Die häufigsten Fragen und Antworten rund um den Sperrmüll

Warum werden bei der Terminvereinbarung von den GEM-Mitarbeitern am Telefon so viele Fragen gestellt?

Wir holen am gleichen Tag an vielen Stellen bei Ihnen und anderen Bürgern sperrige Gegenstände ab. Unsere Tagesplanung ist begrenzt durch die Fahrzeuggröße. Damit wir eine genaue Planung der Touren vornehmen können, erfragen unsere Kollegen am Telefon ausführlich, was Sie an die Straße stellen möchten und Sie erfahren, was wir mitnehmen dürfen.

Warum wird der Sperrmüll von zwei verschiedenen Fahrzeugen abgeholt?

Zum Schutz der Umwelt muss eine bestmögliche Wiederverwertung sichergestellt werden.
Beim Herausstellen ist eine Vorsortierung in Sperrmüll und E-Schrott durch Sie hilfreich.
Aus diesem Grund wird die Sperrmüllsammlung mit zwei verschiedenen Fahrzeugen durchgeführt.

Mit einem Fahrzeug holen wir Metalle, Elektroaltgeräte und weiße Ware (z.B. Kühlschränke, Waschmaschinen) ab.

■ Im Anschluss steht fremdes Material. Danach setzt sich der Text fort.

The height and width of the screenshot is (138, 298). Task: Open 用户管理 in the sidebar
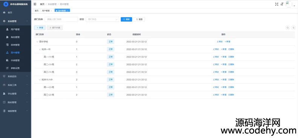15,29
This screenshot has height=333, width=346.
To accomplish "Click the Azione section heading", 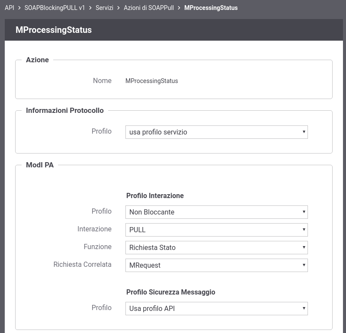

Weitere Fahrzeuge erfassen den sonstigen Sperrmüll. Er wird im Fahrzeug bereits vorzerkleinert. Dies erleichtert die nachfolgende Sortierung in der Verwertung und ermöglicht gleichzeitig mehr Sperrmüll im Rahmen einer Tour aufzunehmen. 
Daher ist es möglich, dass immer noch Gegenstände vor Ihrer Türe stehen, obwohl bereits ein Fahrzeug von uns bei Ihnen war. Bitte haben Sie etwas Geduld, denn das zweite Fahrzeug kommt bestimmt.

Wie viel Sperrmüll darf ich an die Straße stellen?

Je Abholtermin können 5 m³ Sperrgut an die Straße gestellt werden. Dies entspricht zum Beispiel einer Sperrmüllmenge mit der Fläche 2 x 2 m und 1,25 m Höhe. Pro Haushalt können jährlich insgesamt 10 m³ Sperrmüll angemeldet werden.

Und noch eine Bitte:
Herausstehende Nägel oder Schrauben nach Möglichkeit entfernen, um die Verletzungsgefahr zu reduzieren.